Si las diferencias cualitativas entre los modos de placer forman un obstáculo infranqueable para toda teoría que conociera uno solo de estos modos y lo erigiera como rudimento unívoco en los otros, esta dificultad es enormemente más grande, cuando se da en las relaciones entre el instinto y el amor.
Estas dos experiencias y las dos conductas que les corresponden son de tal manera diferentes una de otra, que parece absolutamente imposible extraer la segunda de la primera. Las acciones que emanan del amor tienen un carácter esencialmente “transcendente” frente a la actividad biológica; su finalidad está situada radicalmente fuera de la esfera individual del sujeto, mientras que el fin del instinto está esencialmente ligado a la inmanencia y se realiza en el interior del organismo. Entre estos dos caracteres hay un abismo; quienquiera que lo haya tenido en cuenta no puede imaginar una metamorfosis afectiva en el curso de la cual el instinto se vuelva amor. Sea cual fuera la relación entre el instinto y el amor, no puede jamás ser interpretada de manera que no se vea en el amor más que un instinto desarrollado o cultivado.
La teoría que hace del instinto el germen y la esencia del amor parece inverosímil, para un espíritu ingenuo; uno puede preguntarse ¿cómo todo esto que se llama amor podría identificarse con el instinto? Puede darse en rigor para el amor de los sexos, donde al menos el instinto juega un rol innegable. Pero hay un amor maternal, a la naturaleza, al arte, a la patria, a la ciencia, a Dios…decimos amar una pieza de música, un país, una cosa, una idea. Ciertos autores pensaban que era necesario encontrar una fuente única para todas estas formas de amor y descubrir su unidad fundamental; otros niegan todo parecido y no ven en la denominación común más que una equivocación; otros en cambio hablan de “modis amoris” que consideran como emanando de un solo amor que se manifestaría de una manera diferente según sus objetos. Las lenguas modernas, en efecto, parece que conocen una sóla palabra: amor, en tanto que en la antigüedad había tres palabras a su disposición: éros, filía, ágape o bien: amor, dilección, caridad.

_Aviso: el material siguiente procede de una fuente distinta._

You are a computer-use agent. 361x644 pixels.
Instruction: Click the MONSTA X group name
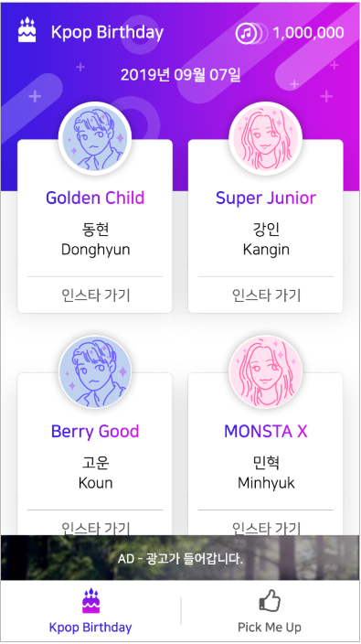[x=266, y=431]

Una palabra común, sin embargo, empleada para cosas diferentes puede ser una equivocación pura y simple; pero puede ser también que detrás de esta equivocación se oculte una relación esencial. Es necesario entonces examinar más de cerca este “modi amoris”.
El pensamiento aristotélico-tomista veía la esencia del amor en el desear el más grande bien para el ser amado. El agustinianismo, conservando y desarrollando, aquí como en todas partes, las ideas del platonismo y del neo-platonismo, hizo resurgir en primer lugar, la “superación del sí” en el sujeto amante y el movimiento hacia la unión con el ser amado.
Vemos pues que hay tres rasgos que unidos caracterizan al amor, por decir así, completo. Estos tres rasgos, si bien no tienen la misma importancia o la misma dignidad, puesto que parece, que se puede hablar de amor allí donde el movimiento hacia la unión está ausente o al menos es imposible. Se puede amar bien la ciencia o una idea sin querer ni poder unirse con ellas. Pero la auto trascendencia del yo, amante, y el deseo del bien del ser amado deben ser, para que uno pueda hablar de amor, sólo en el mismo sentido metafórico. Quienquiera que ame realmente la verdad, o la ciencia, o su patria, desea el bien de la cosa amada: que la verdad sea reconocida por todos, que la ciencia haga grandes progresos, que la gloria y la felicidad de la patria crezcan. Y todo amor verdadero está pronto a darse, a olvidarse, a perderse para y por la cosa amada. Algunas veces este carácter puede ser apenas visible; pero quedan siempre sus huellas.
El amor da perspicacia, y no ceguera.
El instinto, al contrario, es verdaderamente ciego.